In this first deep dive of the series we will cover the biggest change we are introducing in Corda 5: a new system architecture.
The new Corda 5 architecture and deployment methods are designed to deliver high availability and scalability. We placed these two crucial aspects of any high-dependency system at the centre of our development mindset. After a process of careful planning and re-architecting we excited to share the direction we are taking for the new Corda 5 node architecture — designed to maximise reliability, availability and scalability.
New to Corda? Have a look through our official Corda Documentation to know more about Corda’s capabilities and key concepts. We do assume in this post you know a bit about the Corda platform
As mentioned in the first post of the series — in defining Corda 5 we set out to find an architecture that would allow us to reach the high availability demands of critical services as well as a cost-effective way to scale (horizontally) to deal with ‘burst-y’ and high volume throughputs. Our ambition was to build a scalable, highly available distributed system that could scale to power an entire country’s money supply or the biggest international payment networks in the world.
In this blog post we will go through an overview of the new architecture, a review of the new services and finally have a look at the packaging and deployment of a Corda 5 worker cluster.
Overview: A new architecture for Corda
Corda 5 features a fully redundant, worker-based architecture to be applied to all critical services that are required to run a node. We use a Kafka cluster as the message broker to facilitate communication between node services.

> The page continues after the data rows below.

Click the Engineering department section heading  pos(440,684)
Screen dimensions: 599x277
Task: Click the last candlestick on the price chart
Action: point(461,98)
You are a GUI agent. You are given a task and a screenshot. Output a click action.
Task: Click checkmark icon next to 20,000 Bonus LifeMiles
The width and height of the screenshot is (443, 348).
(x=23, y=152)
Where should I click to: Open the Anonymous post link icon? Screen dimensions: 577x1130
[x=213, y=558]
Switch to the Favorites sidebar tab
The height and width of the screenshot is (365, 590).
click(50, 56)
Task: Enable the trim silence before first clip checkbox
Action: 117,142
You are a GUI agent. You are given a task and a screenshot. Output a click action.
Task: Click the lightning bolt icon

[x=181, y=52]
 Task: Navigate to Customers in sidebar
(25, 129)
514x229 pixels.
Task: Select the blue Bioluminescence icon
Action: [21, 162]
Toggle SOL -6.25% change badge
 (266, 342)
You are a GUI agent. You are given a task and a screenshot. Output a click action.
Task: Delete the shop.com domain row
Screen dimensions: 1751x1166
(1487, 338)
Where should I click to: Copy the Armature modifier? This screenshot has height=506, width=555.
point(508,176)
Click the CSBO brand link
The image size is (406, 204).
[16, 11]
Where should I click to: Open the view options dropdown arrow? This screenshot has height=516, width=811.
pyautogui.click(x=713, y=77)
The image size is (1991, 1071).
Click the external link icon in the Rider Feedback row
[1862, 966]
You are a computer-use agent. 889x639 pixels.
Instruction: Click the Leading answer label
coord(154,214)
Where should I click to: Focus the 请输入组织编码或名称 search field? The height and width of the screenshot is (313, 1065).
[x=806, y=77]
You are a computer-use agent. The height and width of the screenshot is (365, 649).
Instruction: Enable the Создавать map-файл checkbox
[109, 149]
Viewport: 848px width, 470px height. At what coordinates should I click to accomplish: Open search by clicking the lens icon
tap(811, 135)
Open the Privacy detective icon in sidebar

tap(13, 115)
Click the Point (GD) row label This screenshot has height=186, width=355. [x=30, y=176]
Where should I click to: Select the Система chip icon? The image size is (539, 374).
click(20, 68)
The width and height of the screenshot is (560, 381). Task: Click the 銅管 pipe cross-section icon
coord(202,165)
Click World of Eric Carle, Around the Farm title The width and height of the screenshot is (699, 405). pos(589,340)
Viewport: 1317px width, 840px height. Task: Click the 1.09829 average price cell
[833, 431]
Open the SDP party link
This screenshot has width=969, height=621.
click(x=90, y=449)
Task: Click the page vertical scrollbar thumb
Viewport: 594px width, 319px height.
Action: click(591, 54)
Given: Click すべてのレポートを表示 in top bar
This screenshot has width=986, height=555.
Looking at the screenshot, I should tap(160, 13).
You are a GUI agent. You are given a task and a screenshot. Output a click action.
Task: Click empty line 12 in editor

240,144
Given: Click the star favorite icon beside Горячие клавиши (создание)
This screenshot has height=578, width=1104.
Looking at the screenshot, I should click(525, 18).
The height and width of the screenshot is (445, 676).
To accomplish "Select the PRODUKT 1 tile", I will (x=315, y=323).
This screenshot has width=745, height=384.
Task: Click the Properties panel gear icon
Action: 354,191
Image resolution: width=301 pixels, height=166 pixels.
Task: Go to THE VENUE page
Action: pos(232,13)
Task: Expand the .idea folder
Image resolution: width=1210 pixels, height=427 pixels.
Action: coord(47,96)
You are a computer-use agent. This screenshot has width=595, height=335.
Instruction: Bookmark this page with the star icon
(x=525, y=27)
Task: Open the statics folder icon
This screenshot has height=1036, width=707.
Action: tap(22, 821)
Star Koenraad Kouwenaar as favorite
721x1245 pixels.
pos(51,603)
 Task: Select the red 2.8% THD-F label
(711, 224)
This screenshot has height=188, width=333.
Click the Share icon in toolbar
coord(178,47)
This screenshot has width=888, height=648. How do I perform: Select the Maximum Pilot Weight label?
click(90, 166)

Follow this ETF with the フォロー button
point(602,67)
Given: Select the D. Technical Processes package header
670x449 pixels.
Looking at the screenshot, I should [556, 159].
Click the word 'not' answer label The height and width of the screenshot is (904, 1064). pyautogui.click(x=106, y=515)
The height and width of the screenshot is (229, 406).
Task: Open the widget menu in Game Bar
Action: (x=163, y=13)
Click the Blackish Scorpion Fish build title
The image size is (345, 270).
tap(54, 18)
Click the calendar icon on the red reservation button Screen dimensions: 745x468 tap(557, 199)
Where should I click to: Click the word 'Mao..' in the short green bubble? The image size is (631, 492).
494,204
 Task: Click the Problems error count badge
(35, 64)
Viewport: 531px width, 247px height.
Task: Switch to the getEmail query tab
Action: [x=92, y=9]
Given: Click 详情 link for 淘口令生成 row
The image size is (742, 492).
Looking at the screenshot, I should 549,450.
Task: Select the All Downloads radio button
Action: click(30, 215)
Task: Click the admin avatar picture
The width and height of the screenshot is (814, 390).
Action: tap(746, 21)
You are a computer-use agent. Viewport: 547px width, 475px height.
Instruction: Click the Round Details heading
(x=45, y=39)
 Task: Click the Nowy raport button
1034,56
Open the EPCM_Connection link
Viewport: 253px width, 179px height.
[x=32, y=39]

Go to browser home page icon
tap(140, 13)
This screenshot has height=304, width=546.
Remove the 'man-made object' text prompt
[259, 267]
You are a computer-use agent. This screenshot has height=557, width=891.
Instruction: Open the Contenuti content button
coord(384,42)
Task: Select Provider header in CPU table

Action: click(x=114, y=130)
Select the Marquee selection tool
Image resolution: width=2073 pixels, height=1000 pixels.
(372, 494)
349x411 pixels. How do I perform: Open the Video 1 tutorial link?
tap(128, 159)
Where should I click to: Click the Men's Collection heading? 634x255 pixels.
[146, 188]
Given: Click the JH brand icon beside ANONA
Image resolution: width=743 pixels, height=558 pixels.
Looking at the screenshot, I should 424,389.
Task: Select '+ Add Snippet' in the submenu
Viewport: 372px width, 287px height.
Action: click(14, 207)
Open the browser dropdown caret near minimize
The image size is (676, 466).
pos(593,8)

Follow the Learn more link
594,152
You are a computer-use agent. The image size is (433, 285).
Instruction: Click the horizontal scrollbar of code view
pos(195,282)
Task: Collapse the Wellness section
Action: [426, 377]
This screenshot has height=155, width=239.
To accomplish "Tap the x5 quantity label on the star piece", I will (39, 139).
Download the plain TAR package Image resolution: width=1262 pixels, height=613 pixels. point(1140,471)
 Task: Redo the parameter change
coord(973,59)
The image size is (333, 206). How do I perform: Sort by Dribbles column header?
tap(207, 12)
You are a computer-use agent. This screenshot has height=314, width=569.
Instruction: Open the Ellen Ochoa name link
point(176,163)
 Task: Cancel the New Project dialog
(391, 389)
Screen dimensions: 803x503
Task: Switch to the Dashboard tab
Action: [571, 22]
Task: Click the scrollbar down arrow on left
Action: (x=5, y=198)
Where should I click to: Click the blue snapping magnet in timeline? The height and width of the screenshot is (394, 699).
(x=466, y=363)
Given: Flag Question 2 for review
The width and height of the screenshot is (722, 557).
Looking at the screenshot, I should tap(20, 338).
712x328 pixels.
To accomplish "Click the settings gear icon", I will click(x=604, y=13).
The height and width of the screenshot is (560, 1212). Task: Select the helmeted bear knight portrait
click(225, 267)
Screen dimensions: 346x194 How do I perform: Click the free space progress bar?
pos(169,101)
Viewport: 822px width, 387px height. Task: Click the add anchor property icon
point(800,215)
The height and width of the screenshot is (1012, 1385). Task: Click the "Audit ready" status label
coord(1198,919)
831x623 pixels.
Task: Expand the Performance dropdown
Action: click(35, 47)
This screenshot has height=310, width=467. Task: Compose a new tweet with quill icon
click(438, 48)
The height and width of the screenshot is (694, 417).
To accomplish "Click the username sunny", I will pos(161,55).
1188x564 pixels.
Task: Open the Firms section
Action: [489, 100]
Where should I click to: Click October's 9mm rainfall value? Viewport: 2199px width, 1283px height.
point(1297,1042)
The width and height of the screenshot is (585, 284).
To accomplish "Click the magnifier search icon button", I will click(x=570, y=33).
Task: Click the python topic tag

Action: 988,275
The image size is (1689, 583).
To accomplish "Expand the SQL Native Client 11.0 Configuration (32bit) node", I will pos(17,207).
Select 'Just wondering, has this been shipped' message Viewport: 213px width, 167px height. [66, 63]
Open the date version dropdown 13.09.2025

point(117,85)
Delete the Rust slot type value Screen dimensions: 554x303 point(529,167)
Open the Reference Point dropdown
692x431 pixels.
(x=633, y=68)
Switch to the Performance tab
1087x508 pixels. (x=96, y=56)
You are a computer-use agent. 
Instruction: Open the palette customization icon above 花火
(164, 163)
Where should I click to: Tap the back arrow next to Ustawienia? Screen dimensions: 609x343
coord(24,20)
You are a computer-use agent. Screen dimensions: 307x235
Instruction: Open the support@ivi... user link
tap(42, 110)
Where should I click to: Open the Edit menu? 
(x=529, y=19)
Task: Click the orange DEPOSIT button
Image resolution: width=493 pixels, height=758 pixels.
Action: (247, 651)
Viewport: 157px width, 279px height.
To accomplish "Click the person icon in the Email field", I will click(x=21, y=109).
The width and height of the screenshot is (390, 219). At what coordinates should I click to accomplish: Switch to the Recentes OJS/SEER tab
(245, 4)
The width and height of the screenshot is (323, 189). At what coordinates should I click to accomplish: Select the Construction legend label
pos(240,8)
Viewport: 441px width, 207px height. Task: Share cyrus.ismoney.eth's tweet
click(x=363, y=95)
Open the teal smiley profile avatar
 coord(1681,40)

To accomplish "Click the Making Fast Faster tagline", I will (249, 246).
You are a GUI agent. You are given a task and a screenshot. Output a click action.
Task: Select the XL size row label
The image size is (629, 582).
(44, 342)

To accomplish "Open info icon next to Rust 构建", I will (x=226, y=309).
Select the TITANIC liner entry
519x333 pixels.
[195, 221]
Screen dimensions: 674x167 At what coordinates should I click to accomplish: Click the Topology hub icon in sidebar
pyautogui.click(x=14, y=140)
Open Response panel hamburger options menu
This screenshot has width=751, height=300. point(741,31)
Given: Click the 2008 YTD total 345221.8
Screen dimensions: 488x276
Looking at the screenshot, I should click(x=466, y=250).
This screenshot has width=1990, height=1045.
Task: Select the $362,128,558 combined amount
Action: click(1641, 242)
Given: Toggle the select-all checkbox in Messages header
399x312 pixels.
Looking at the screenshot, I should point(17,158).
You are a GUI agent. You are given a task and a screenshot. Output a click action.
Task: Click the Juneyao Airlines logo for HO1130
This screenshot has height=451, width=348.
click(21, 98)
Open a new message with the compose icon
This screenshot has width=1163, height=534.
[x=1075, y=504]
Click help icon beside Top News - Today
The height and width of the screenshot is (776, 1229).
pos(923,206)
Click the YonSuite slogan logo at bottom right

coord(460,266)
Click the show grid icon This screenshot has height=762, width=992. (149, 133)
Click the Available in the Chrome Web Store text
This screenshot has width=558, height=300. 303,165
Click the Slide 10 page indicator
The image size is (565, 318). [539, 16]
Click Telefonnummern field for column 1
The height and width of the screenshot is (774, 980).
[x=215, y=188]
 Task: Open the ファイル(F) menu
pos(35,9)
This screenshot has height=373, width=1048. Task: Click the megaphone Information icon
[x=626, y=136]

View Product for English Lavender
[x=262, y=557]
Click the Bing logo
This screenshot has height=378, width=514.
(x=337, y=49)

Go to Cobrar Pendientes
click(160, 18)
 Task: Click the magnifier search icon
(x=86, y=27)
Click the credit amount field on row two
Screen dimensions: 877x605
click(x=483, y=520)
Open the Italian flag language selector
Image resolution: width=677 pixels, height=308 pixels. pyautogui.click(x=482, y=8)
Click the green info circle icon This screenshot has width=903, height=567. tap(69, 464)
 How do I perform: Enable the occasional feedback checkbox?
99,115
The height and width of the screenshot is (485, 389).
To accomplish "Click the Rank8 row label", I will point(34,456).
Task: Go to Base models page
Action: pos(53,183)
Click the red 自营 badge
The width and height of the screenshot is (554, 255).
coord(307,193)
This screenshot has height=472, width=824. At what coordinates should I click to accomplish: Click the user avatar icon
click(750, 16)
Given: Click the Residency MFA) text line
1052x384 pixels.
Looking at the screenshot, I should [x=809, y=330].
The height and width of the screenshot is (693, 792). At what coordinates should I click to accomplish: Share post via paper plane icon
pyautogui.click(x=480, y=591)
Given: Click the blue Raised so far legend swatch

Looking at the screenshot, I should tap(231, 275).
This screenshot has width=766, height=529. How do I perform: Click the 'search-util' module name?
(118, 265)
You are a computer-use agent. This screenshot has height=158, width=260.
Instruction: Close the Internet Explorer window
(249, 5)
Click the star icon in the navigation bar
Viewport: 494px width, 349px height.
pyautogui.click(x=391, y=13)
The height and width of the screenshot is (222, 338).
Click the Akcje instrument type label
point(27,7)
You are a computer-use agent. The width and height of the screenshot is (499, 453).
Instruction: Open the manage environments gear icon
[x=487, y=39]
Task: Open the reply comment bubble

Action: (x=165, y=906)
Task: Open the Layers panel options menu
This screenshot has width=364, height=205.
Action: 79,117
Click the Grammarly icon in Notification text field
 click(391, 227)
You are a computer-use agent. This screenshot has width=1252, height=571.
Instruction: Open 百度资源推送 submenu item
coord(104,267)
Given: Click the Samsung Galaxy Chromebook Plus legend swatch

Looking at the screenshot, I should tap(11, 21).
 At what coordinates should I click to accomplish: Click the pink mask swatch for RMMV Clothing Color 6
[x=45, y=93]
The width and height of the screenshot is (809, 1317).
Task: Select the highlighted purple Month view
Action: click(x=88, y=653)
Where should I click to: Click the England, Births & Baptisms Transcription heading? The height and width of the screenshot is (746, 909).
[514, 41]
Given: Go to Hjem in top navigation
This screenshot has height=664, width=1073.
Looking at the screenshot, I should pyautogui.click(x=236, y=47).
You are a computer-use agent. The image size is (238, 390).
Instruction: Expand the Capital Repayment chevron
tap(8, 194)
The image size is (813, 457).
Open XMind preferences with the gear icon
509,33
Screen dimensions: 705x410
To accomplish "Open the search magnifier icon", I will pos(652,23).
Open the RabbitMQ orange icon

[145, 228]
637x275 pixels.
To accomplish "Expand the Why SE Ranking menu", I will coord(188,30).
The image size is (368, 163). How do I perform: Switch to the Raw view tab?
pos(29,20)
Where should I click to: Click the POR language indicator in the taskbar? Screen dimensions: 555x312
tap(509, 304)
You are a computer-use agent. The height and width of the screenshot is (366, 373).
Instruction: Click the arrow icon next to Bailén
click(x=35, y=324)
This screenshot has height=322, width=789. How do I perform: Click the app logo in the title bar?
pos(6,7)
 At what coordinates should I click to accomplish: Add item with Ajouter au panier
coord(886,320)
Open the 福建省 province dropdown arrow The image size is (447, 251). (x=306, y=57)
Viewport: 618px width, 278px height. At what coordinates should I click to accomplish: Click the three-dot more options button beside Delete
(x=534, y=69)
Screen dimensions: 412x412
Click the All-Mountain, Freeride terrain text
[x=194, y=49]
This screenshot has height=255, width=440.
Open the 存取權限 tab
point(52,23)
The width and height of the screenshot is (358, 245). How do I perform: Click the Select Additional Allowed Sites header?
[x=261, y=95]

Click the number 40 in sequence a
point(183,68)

Corda 5 architecture is made up of multiple worker clusters. It provides horizontal scaling for tasks processing distributing workload evenly among workers.
The Kafka event streaming platform handles work distribution among workers. Each worker processes some proportion of a load, which is dynamically distributed. This means we meet the hot-hot processing requirement and allow us to use cloud technologies for resizing on demand. And in periods of idle time, you can easily scale back on workers.
So, what are the ‘worker nodes’ that make up the Corda 5 clusters?
A worker is a Java Virtual Machine (JVM) instance containing a group of processing services. Services run independently and perform well-defined functions, such as running user code, querying a database, or managing configuration. Workers communicate with each other using a Kafka cluster and use compacted topics (logs) as the mechanism to store and retrieve most recent states.
The services are deployed in separate active-active clusters, and it is this hot-hot configuration that will also allow for the new architecture to scale easily and adapt to a variety of workflows.
Redundancy is also built by design into the architecture. To the uninitiated, building ‘redundancy’ into a product must seem an unusual design choice. But redundancy just means ensuring each component of a system is replaceable and that it can be done, at a moment’s notice, without any interruption to service. It is a cornerstone of high availability architecture, a failsafe for all the unpredictable events that could shut down a worker. When time-sensitive or critical transactions are being processed there is often no room for noticeable downtime. Redundancy means that transaction processes can continue uninterrupted even when some workers become unresponsive.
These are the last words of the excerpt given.